Kemudian, memastikan para pelaku pelanggaran memulihkan fungsi ruang dengan pengawasan dari Pemerintah Provinsi Sumatera Barat, Kementerian ATR/BPN, Kementerian PUPR, serta aparat penegak hukum. Mereka juga diminta menertibkan kegiatan yang tidak memiliki izin di badan maupun sempadan danau.
Danau Limboto di Gorontalo.
Di Danau Limboto terjadi pendangkalan karena sedimentasi sehingga daya tampung air berkurang. Selain itu, okupasi sempadan danau menjadi lahan pertanian oleh masyarakat setempat.
Faktor lainnya adalah laju pendangkalan danau akibat erosi dari beragam sungai yang bermuara di Danau Limboto sangat besar, sehingga dalam kurun waktu 74 tahun, diperkirakan luas danau menyusut drastis. "Pada tahun 1932 seluas sekitar 8.000 hektare, di tahun 2006 sudah menyusut menjadi 3.334 hektare dengan kedalaman hanya sekitar 2,5 meter," katanya.

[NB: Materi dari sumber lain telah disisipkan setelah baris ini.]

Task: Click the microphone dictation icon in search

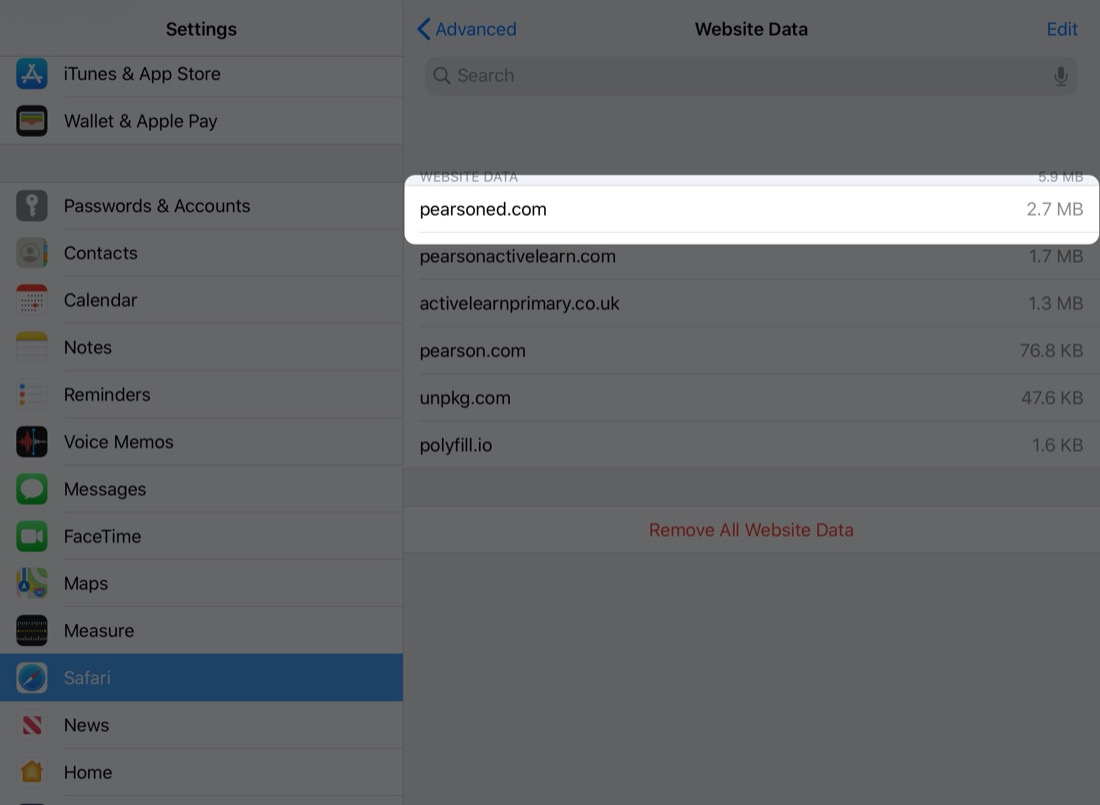Action: (x=1060, y=76)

Ia menuturkan, revitalisasi Danau Limboto telah dilakukan sejak 2012 dan selama 2021-2022. Balai Wilayah Sungai merencanakan pembangunan kanal di depan pintu air dan di hilir kanal, tetapi memiliki kendala pembebasan lahan sebanyak 16 bidang dengan luas total 5,48 hektare.
"KPK hadir untuk memfasilitasi percepatan proses tersebut," jelasnya.
Proses itu dilakukan dengan menggandeng Kejaksaan Tinggi dan Kementerian ATR/BPN, termasuk pemerintah daerah dalam percepatan penyusunan dan penetapan RTRW dan Rencana Detail Tata Ruang.
Danau Tondano di Sulawesi Utara
Danau Tondano yang memiliki luas 4.719 hektare merupakan sumber Pembangkit Listrik Tenaga Air, perikanan, air minum, dan irigasi bagi masyarakat sekitar Kabupaten Minahasa. Kemudian juga memiliki potensi untuk berkembang menjadi objek pariwisata.
"Regulasi yang berlaku saat ini belum memungkinkan untuk mencatat danau alami sebagai aset dalam laporan keuangan," ujar Didik.
Ia menjelaskan, langkah pengamanan yang dapat dilakukan adalah mendorong pemerintah daerah segera menetapkan garis sepadan danau sesuai Peraturan Menteri PUPR Nomor 28 Tahun 2015, untuk dijadikan dasar dalam menertibkan kegiatan dan/atau bangunan-bangunan di sekitar danau.